Para entender el impacto del metabolismo en la pérdida de peso, es útil ponerlo en términos de calorías y desglosarlo:

  1. Metabolismo basal (BM): el número de calorías que el cuerpo gasta en reposo (para la respiración, la circulación, etc.) – para mantener nuestras funciones vitales);
  2. Termogénesis del ejercicio (ETF): número de calorías quemadas durante la actividad física;
  3. La termogénesis digestiva (TE) es la proporción de calorías alimentarias gastadas en la digestión y asimilación de los alimentos;
  4. Termogénesis doméstica (sin ejercicio) (BT): las calorías gastadas para la actividad locomotora en la vida normal.

Todo parece muy sencillo: si nuestra ingesta calórica es inferior a todos estos aportes, deberíamos perder peso, y viceversa, si consumimos demasiado, ganaremos peso. Pero no es tan sencillo, y no importa cuál sea tu metabolismo, rápido o lento, ¡te encontrarás con un problema!

Por qué no podemos perder peso

A tu cuerpo no le importa tu aspecto, necesita mantenerte vivo y almacenar nutrientes siempre que sea posible.

TÚ Y TU CUERPO TENÉIS OBJETIVOS DIFERENTES.

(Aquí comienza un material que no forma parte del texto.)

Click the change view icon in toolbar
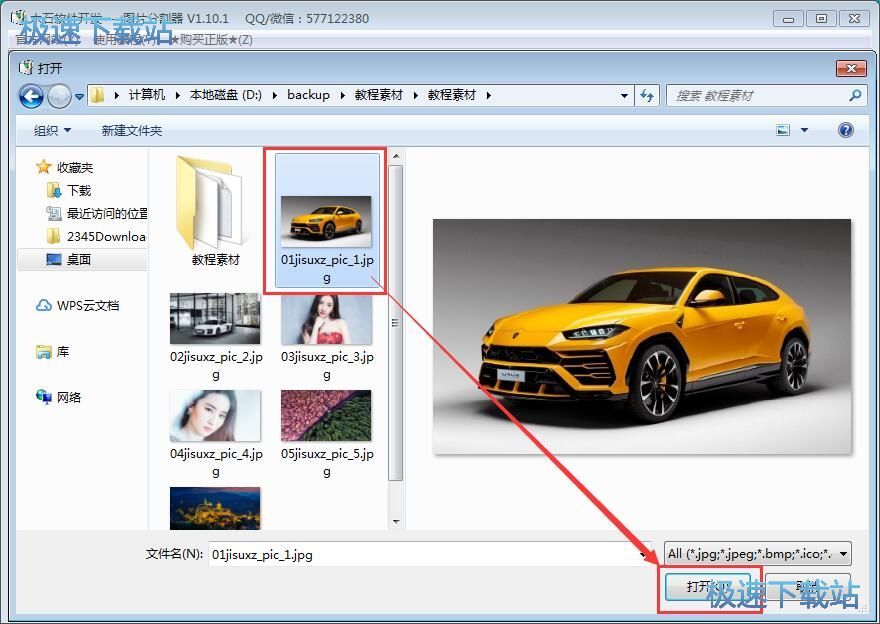The image size is (880, 624). tap(783, 130)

Si su cuerpo está «mal alimentado», se adaptará y conservará energía. En consecuencia, se comienza un programa de pérdida de peso a largo plazo haciendo dieta con una condición corporal y se continúa luchando con un cuerpo que ya se ha adaptado a las nuevas condiciones, lo que a menudo no conduce a ningún resultado y puede causar diversos problemas de salud, hasta los trastornos psicológicos.

El problema puede solucionarse si se sigue potenciando el metabolismo con pequeñas comidas y se recurre a la nutrición deportiva para adelgazar, lo que evitará que el cuerpo ahorre energía y abandone sus planes para deshacerse de los depósitos de grasa excesivos.

Reglas para quemar grasa

Hemos aprendido que perder peso no es algo con lo que tu cuerpo sea amigo y, por lo tanto, perder peso requiere un gran esfuerzo. Para que el esfuerzo no sea en vano, hay que seguir algunas reglas:

  • Asegúrate de gastar más calorías de las que consumes. Sólo hay dos formas de hacerlo: hacer más ejercicio y ser más activo, y reducir el consumo de calorías con la comida. Y ya hemos descubierto que simplemente trabajan juntos.
  • Seguimiento de la dieta. Debe comprobar semanalmente su proceso de pérdida de peso con respecto a su dieta. Si pierde más de 2,5 kg en una semana, probablemente esté perdiendo más músculo que grasa: aumente ligeramente su consumo de calorías. Si el peso no disminuye, o lo hace en menos de 0,3 kg, respectivamente, siga reduciendo su dieta. Una pérdida de peso de 0,5 a 1,5 kg por semana es un buen resultado y no es perjudicial para la salud.
  • Utiliza las comidas divididas, en las que obtienes el número necesario de calorías en pequeñas porciones. Esto evitará que su cuerpo entre en modo económico y puede incluso aumentar su gasto energético total.
  • Aumente su consumo de agua. La falta de líquido puede ralentizar drásticamente tu metabolismo, lo que dificultará la quema de grasas y te hará sentir peor.
  • Entrenamientos intensos con una combinación de ejercicios anaeróbicos y aeróbicos. Los entrenamientos para quemar grasa significan que la energía para el entrenamiento se utiliza de las reservas de grasa. Pero nuestro cuerpo es más propenso a utilizar la energía de otros nutrientes más «convenientes»: las proteínas y los carbohidratos. Es el entrenamiento de fuerza al principio de un entrenamiento el que utiliza estas reservas y le permite descomponer la grasa en lugar del glucógeno previamente almacenado durante un entrenamiento aeróbico.